WORK INSTRUCTIONS: Track down each line below containing the string "computer" and copy it.

ENTRIES SHOWN:
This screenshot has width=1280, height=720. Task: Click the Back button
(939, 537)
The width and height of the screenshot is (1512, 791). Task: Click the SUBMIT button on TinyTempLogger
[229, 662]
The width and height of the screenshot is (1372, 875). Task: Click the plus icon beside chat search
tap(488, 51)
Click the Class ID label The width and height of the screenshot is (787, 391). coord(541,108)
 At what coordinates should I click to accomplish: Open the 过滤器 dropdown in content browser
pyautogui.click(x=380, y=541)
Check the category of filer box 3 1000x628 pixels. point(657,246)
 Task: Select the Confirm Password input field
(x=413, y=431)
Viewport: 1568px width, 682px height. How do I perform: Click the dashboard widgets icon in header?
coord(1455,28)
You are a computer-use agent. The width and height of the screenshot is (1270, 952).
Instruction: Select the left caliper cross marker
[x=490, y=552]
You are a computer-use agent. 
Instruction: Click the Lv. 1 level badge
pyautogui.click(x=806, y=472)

ANSWER TO THIS PROBLEM:
You are a computer-use agent. The width and height of the screenshot is (1270, 952).
You are a computer-use agent. 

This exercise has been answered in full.